RECORDS PROVIDED below:

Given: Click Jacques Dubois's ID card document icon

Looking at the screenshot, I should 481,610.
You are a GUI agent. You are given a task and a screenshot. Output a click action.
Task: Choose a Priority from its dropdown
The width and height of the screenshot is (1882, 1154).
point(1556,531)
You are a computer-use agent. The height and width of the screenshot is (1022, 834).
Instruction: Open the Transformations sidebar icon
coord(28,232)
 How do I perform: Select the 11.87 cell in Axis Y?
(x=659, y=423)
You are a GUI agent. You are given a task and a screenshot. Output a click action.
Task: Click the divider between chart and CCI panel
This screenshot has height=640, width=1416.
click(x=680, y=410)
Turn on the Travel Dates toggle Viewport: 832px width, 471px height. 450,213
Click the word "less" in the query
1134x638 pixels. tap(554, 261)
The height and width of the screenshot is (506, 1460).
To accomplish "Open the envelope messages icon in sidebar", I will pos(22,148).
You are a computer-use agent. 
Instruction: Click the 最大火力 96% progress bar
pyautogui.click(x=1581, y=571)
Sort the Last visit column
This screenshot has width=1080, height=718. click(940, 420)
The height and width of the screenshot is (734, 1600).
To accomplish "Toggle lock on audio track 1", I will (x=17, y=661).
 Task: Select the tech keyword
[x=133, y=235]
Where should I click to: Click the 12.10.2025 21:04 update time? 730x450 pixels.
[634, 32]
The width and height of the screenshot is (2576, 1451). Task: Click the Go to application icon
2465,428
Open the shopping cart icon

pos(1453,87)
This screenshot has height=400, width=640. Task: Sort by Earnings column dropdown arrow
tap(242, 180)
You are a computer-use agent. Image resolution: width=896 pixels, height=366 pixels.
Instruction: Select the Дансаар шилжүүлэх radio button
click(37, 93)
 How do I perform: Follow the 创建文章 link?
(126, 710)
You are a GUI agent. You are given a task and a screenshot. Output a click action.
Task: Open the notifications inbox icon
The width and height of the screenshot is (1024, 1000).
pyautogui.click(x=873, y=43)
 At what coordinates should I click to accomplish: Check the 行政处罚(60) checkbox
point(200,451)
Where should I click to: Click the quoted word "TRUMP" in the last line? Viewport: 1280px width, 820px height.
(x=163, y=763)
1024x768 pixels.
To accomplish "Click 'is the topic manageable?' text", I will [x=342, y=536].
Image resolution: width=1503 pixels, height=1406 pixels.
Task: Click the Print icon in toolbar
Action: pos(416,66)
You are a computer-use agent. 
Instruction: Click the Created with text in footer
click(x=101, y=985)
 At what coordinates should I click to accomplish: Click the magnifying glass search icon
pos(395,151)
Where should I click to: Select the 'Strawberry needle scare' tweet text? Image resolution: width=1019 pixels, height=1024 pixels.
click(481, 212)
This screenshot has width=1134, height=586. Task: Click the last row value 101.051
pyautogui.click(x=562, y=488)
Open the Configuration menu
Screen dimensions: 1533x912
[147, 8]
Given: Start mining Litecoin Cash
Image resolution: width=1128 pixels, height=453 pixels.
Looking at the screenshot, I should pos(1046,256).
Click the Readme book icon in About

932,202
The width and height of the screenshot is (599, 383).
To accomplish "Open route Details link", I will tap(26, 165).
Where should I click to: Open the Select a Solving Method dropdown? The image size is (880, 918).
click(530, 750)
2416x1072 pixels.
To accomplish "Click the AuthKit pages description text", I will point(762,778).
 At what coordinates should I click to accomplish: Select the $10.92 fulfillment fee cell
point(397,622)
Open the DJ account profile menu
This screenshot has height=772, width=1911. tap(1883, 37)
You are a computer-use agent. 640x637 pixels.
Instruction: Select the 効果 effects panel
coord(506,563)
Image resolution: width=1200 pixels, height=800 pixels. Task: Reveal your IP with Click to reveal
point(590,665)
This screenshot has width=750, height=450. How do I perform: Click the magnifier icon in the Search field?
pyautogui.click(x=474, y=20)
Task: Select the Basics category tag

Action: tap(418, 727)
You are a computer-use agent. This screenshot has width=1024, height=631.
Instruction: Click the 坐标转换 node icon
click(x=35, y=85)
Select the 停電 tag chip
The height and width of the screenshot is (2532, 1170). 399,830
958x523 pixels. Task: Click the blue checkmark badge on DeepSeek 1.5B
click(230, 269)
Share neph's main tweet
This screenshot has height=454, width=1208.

End of RECORDS PROVIDED.

— WHAT TO DO —
Without leaving anything out, output all of the material exactly.

— RESULT FOR THIS TASK —
Given: Click Jacques Dubois's ID card document icon

Looking at the screenshot, I should 481,610.
You are a GUI agent. You are given a task and a screenshot. Output a click action.
Task: Choose a Priority from its dropdown
The width and height of the screenshot is (1882, 1154).
point(1556,531)
You are a computer-use agent. The height and width of the screenshot is (1022, 834).
Instruction: Open the Transformations sidebar icon
coord(28,232)
 How do I perform: Select the 11.87 cell in Axis Y?
(x=659, y=423)
You are a GUI agent. You are given a task and a screenshot. Output a click action.
Task: Click the divider between chart and CCI panel
This screenshot has height=640, width=1416.
click(x=680, y=410)
Turn on the Travel Dates toggle Viewport: 832px width, 471px height. 450,213
Click the word "less" in the query
1134x638 pixels. tap(554, 261)
The height and width of the screenshot is (506, 1460).
To accomplish "Open the envelope messages icon in sidebar", I will pos(22,148).
You are a computer-use agent. 
Instruction: Click the 最大火力 96% progress bar
pyautogui.click(x=1581, y=571)
Sort the Last visit column
This screenshot has width=1080, height=718. click(940, 420)
The height and width of the screenshot is (734, 1600).
To accomplish "Toggle lock on audio track 1", I will (x=17, y=661).
 Task: Select the tech keyword
[x=133, y=235]
Where should I click to: Click the 12.10.2025 21:04 update time? 730x450 pixels.
[634, 32]
The width and height of the screenshot is (2576, 1451). Task: Click the Go to application icon
2465,428
Open the shopping cart icon

pos(1453,87)
This screenshot has height=400, width=640. Task: Sort by Earnings column dropdown arrow
tap(242, 180)
You are a computer-use agent. Image resolution: width=896 pixels, height=366 pixels.
Instruction: Select the Дансаар шилжүүлэх radio button
click(37, 93)
 How do I perform: Follow the 创建文章 link?
(126, 710)
You are a GUI agent. You are given a task and a screenshot. Output a click action.
Task: Open the notifications inbox icon
The width and height of the screenshot is (1024, 1000).
pyautogui.click(x=873, y=43)
 At what coordinates should I click to accomplish: Check the 行政处罚(60) checkbox
point(200,451)
Where should I click to: Click the quoted word "TRUMP" in the last line? Viewport: 1280px width, 820px height.
(x=163, y=763)
1024x768 pixels.
To accomplish "Click 'is the topic manageable?' text", I will [x=342, y=536].
Image resolution: width=1503 pixels, height=1406 pixels.
Task: Click the Print icon in toolbar
Action: pos(416,66)
You are a computer-use agent. 
Instruction: Click the Created with text in footer
click(x=101, y=985)
 At what coordinates should I click to accomplish: Click the magnifying glass search icon
pos(395,151)
Where should I click to: Select the 'Strawberry needle scare' tweet text? Image resolution: width=1019 pixels, height=1024 pixels.
click(481, 212)
This screenshot has width=1134, height=586. Task: Click the last row value 101.051
pyautogui.click(x=562, y=488)
Open the Configuration menu
Screen dimensions: 1533x912
[147, 8]
Given: Start mining Litecoin Cash
Image resolution: width=1128 pixels, height=453 pixels.
Looking at the screenshot, I should pos(1046,256).
Click the Readme book icon in About

932,202
The width and height of the screenshot is (599, 383).
To accomplish "Open route Details link", I will tap(26, 165).
Where should I click to: Open the Select a Solving Method dropdown? The image size is (880, 918).
click(530, 750)
2416x1072 pixels.
To accomplish "Click the AuthKit pages description text", I will point(762,778).
 At what coordinates should I click to accomplish: Select the $10.92 fulfillment fee cell
point(397,622)
Open the DJ account profile menu
This screenshot has height=772, width=1911. tap(1883, 37)
You are a computer-use agent. 640x637 pixels.
Instruction: Select the 効果 effects panel
coord(506,563)
Image resolution: width=1200 pixels, height=800 pixels. Task: Reveal your IP with Click to reveal
point(590,665)
This screenshot has width=750, height=450. How do I perform: Click the magnifier icon in the Search field?
pyautogui.click(x=474, y=20)
Task: Select the Basics category tag

Action: tap(418, 727)
You are a computer-use agent. This screenshot has width=1024, height=631.
Instruction: Click the 坐标转换 node icon
click(x=35, y=85)
Select the 停電 tag chip
The height and width of the screenshot is (2532, 1170). 399,830
958x523 pixels. Task: Click the blue checkmark badge on DeepSeek 1.5B
click(230, 269)
Share neph's main tweet
This screenshot has height=454, width=1208.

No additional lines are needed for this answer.